Purpose :
Retinitis Pigmentosa (RP) is a group of congenital disorders that manifests with progressive retinal dystrophy and affects 1/4000 individuals. Treatments for RP are limited. The Bone Morphogenetic Protein Noggin was shown to be neuroprotective in the central nervous system, as are Myo/Nog cells that release Noggin in the retina and brain. This study examined the effects of Noggin in a murine model of RP.

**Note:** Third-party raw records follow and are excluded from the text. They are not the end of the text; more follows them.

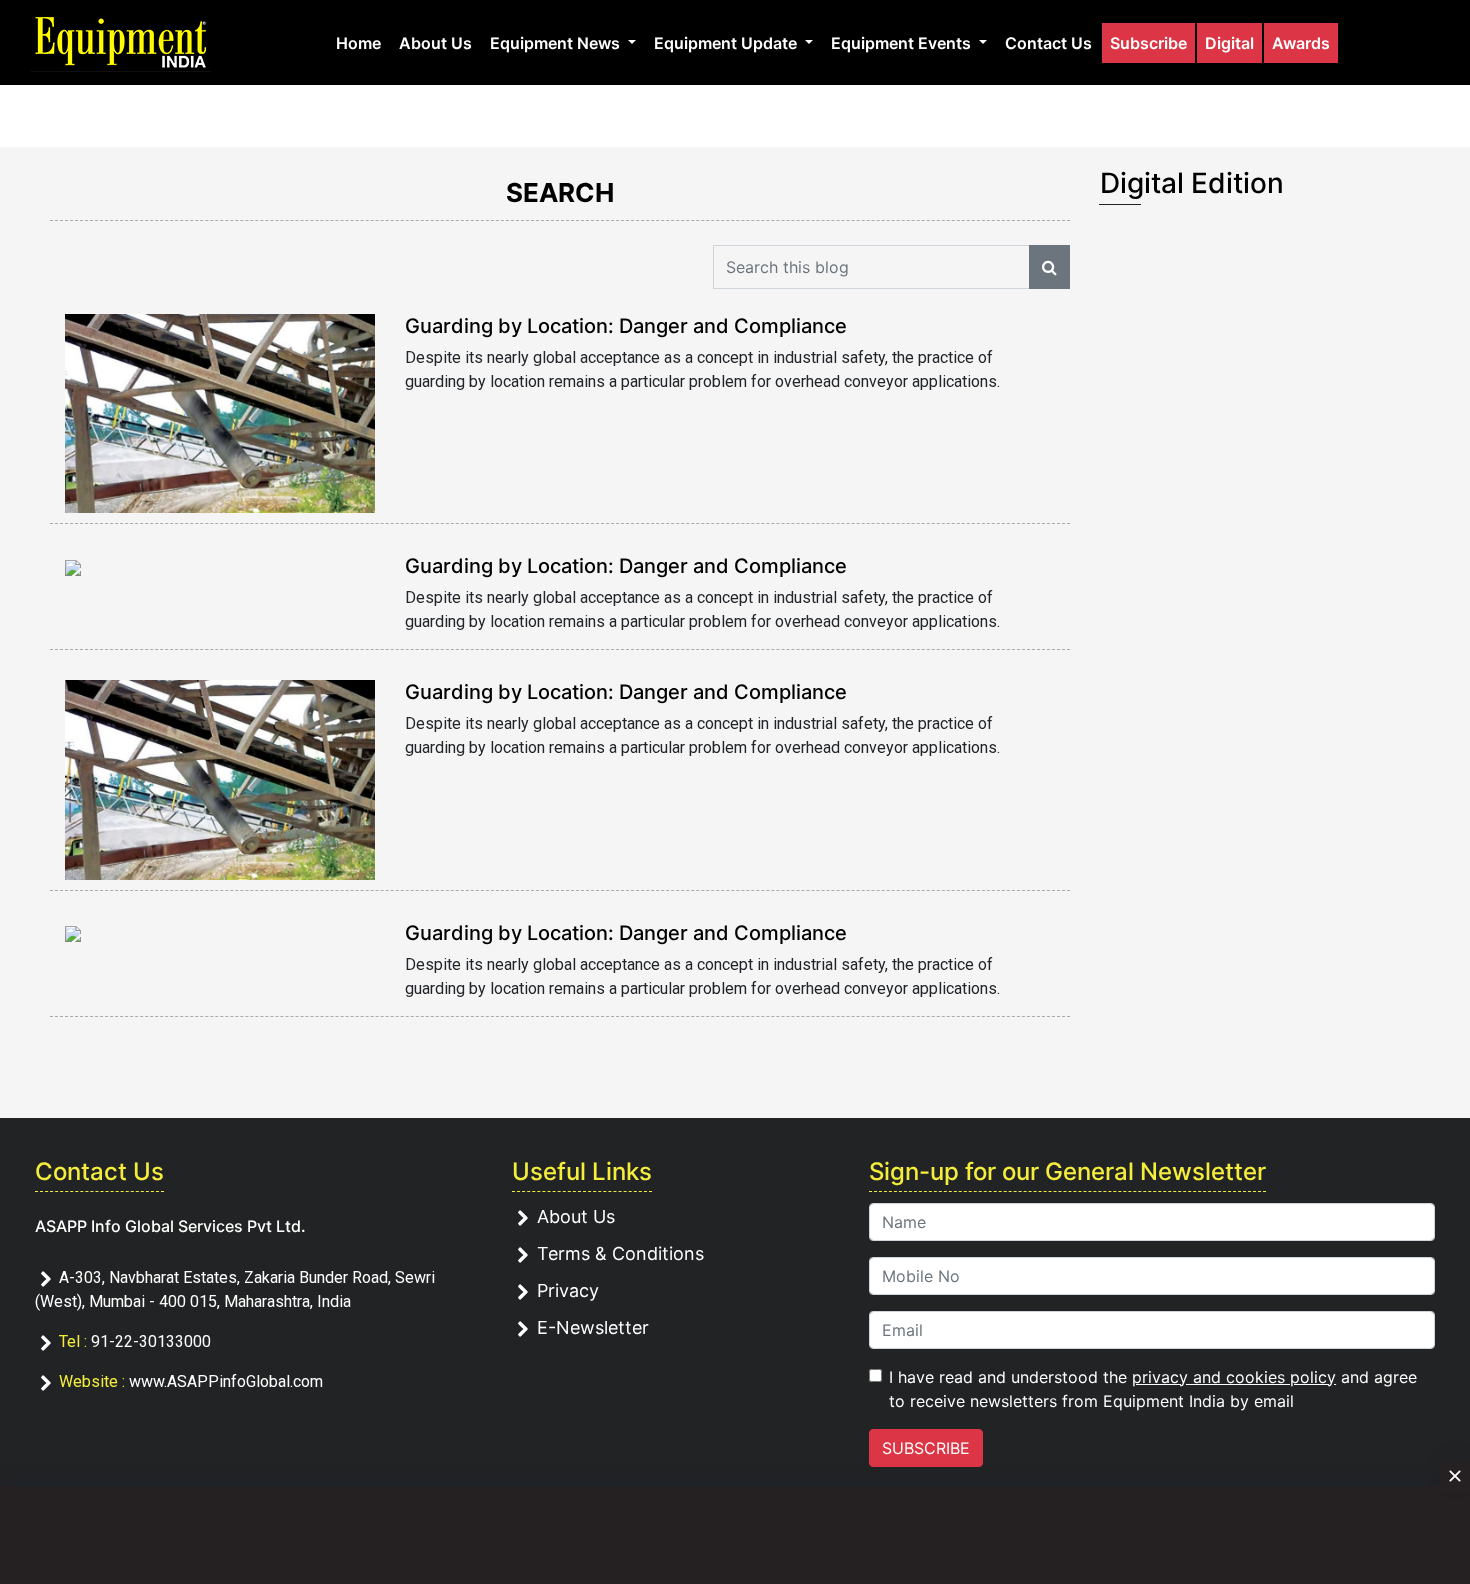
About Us (435, 43)
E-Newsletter (593, 1327)
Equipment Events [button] (903, 43)
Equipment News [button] (557, 43)
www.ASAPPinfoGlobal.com (226, 1381)
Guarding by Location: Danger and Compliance (626, 326)
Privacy (568, 1290)
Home (358, 43)
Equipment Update (727, 43)
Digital (1229, 43)
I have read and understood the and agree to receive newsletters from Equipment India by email (1153, 1389)
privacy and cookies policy (1234, 1377)
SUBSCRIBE (926, 1448)
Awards (1301, 43)
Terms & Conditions (620, 1253)
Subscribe (1148, 43)
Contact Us (1048, 43)
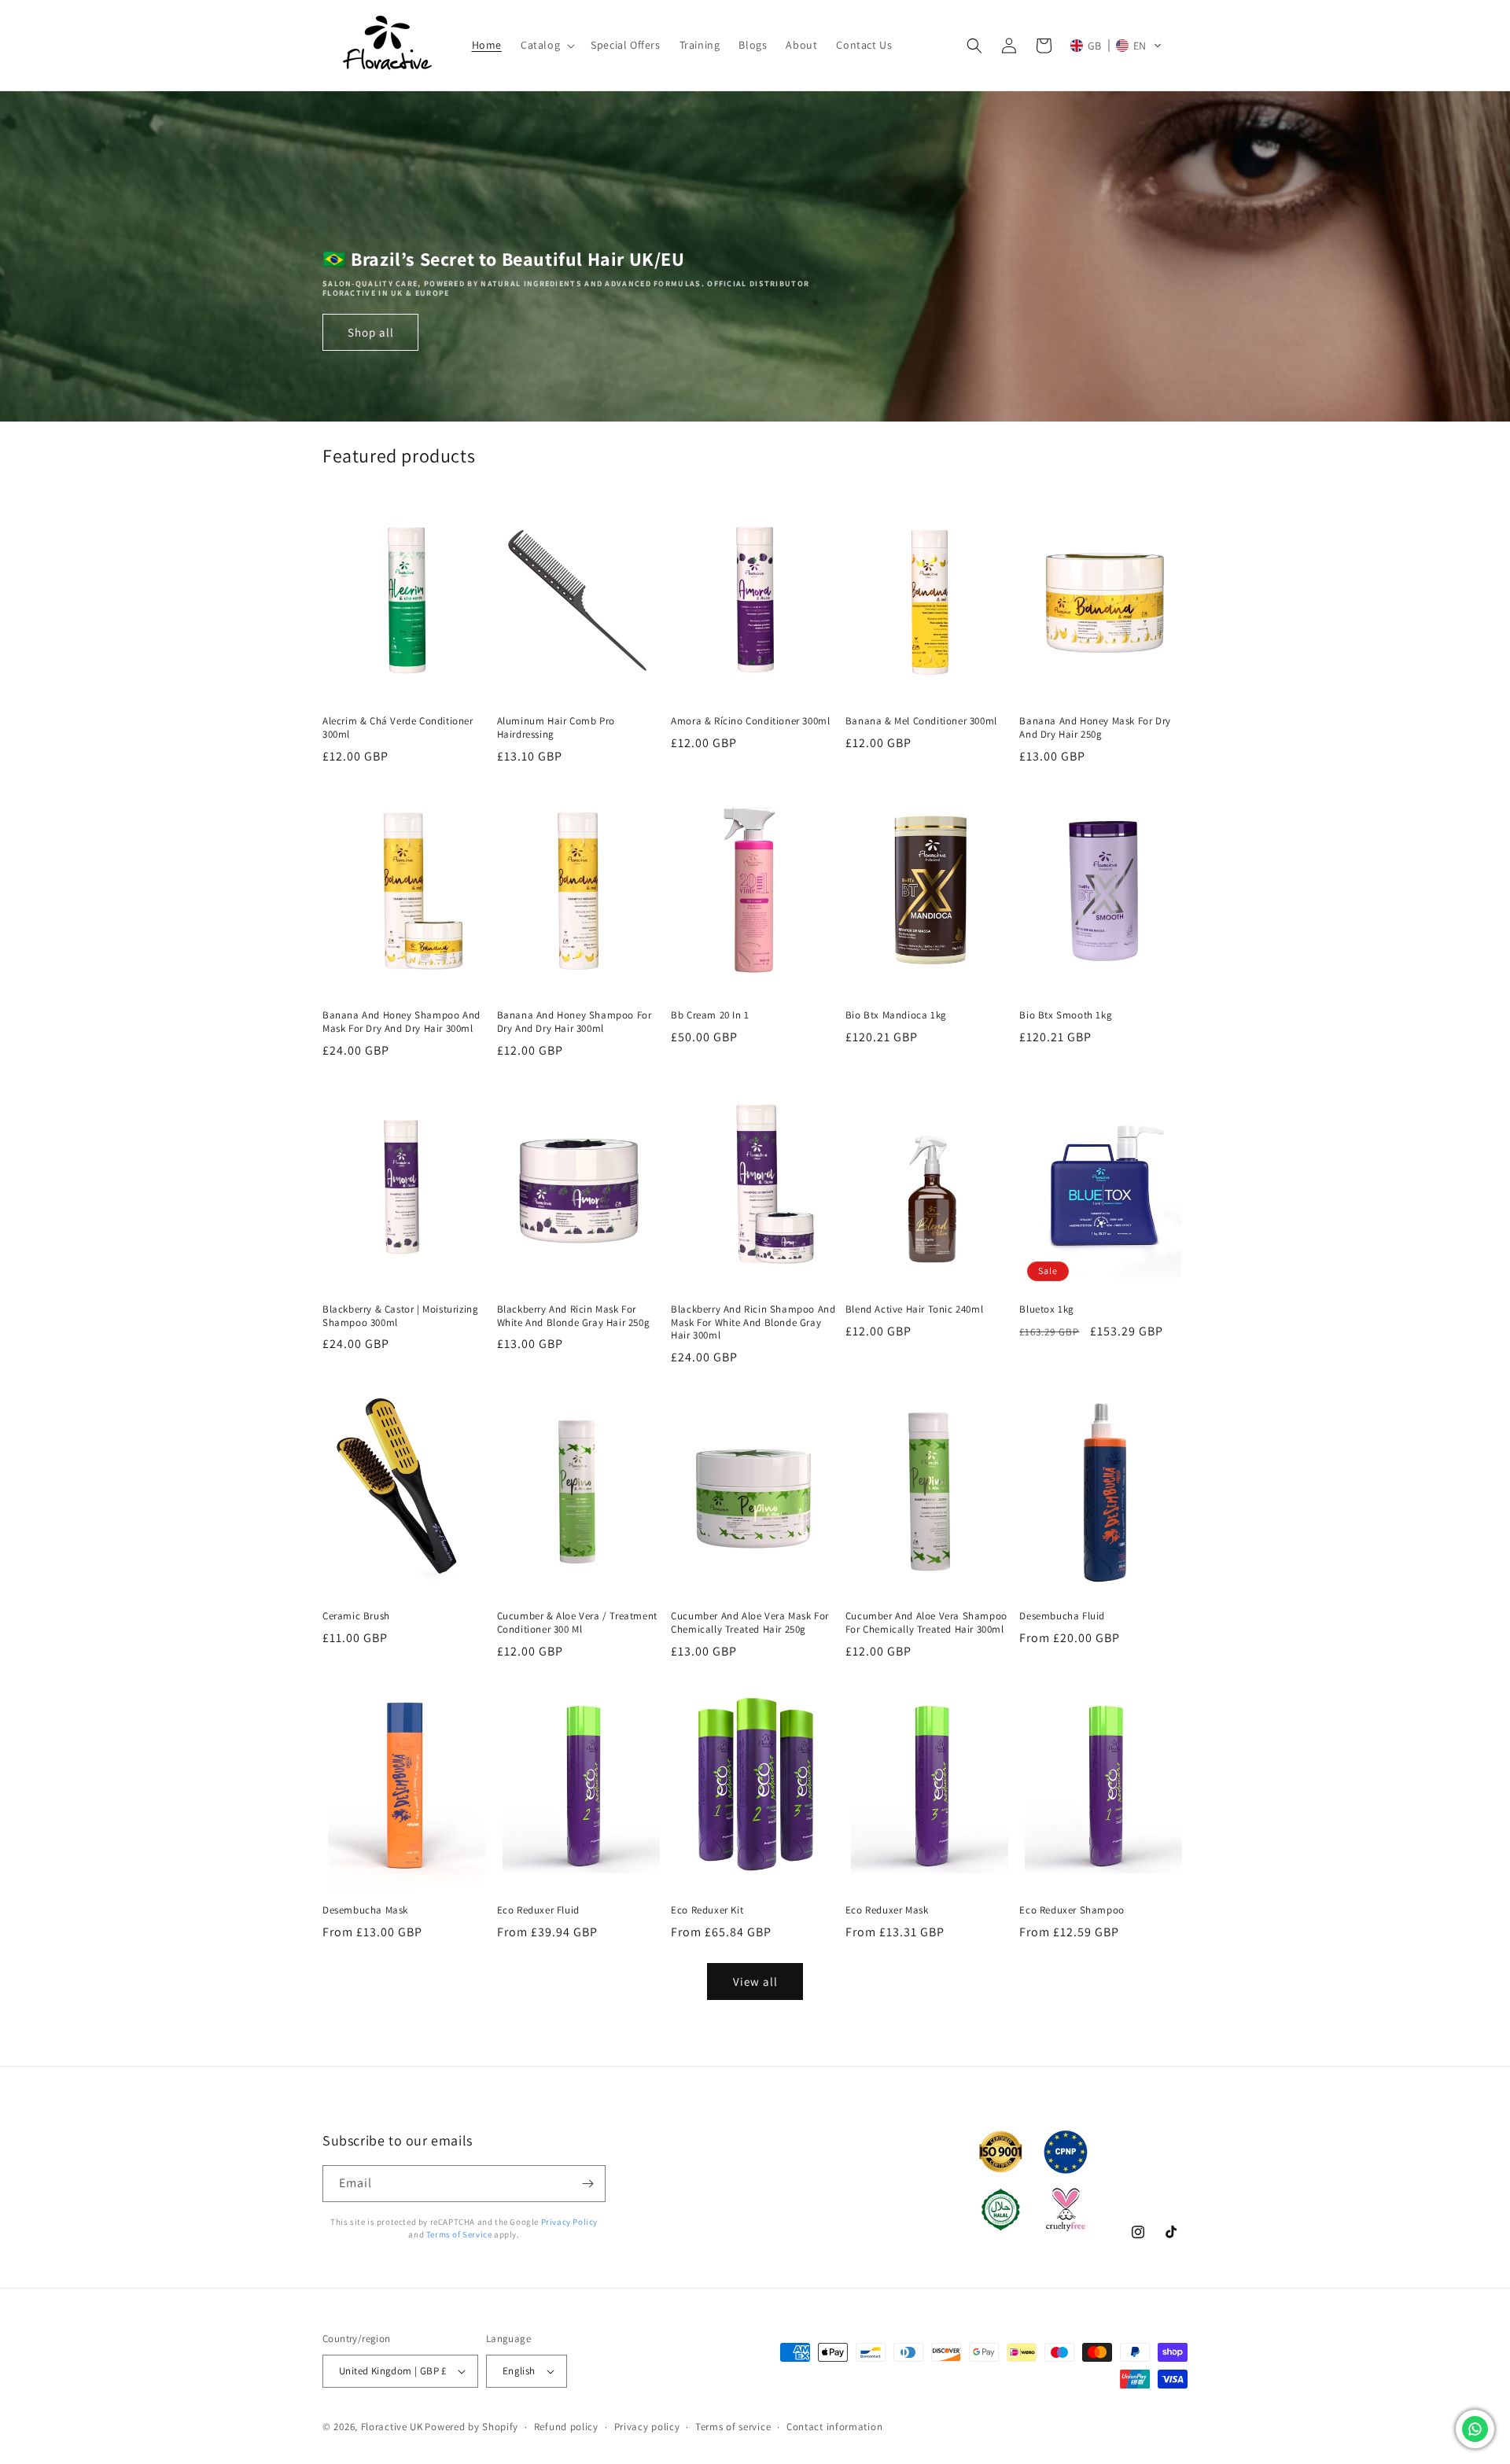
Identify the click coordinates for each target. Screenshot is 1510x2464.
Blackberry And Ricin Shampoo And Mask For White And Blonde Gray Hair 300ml (753, 1322)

Methods : C3H/HeJ mice homozygous for the PDE6B mutation received a 1 µL intravitreal injection of 25 ng of Noggin /uL, or mouse serum albumin (MSA), or phosphate buffered saline (PBS) at 2.5 weeks of age. At weeks 3-6, eyes were frozen and sections labeled with TUNEL reagents to detect cell death, and antibodies to the downstream mediator of BMP signaling SMAD4, and glial fibrillary acidic protein (GFAP), a marker of Muller cell stress, followed by fluorescent secondary antibodies. Electroretinograms (ERGs) were performed at weeks 3 and 5.

Results : Treatment with Noggin resulted in a significant reduction in cell death and GFAP and SMAD4 labeling compared to controls throughout all timepoints. Noggin also significantly increased retinal thickness. ERGs displayed significantly greater amplitudes in Noggin treated retinas than controls at weeks 3 and 5.

Conclusions : BMP signaling and glial cell proliferation are elevated during tissue injury and stress in the retina and brain. Intravitreal injection of Noggin in a murine model of RP improved retinal function, slowed the degenerative characteristics of disease, and reduced retinal stress. These results suggest that Noggin may be therapeutic for the treatment of RP.

This abstract was presented at the 2024 ARVO Annual Meeting, held in Seattle, WA, May 5-9, 2024.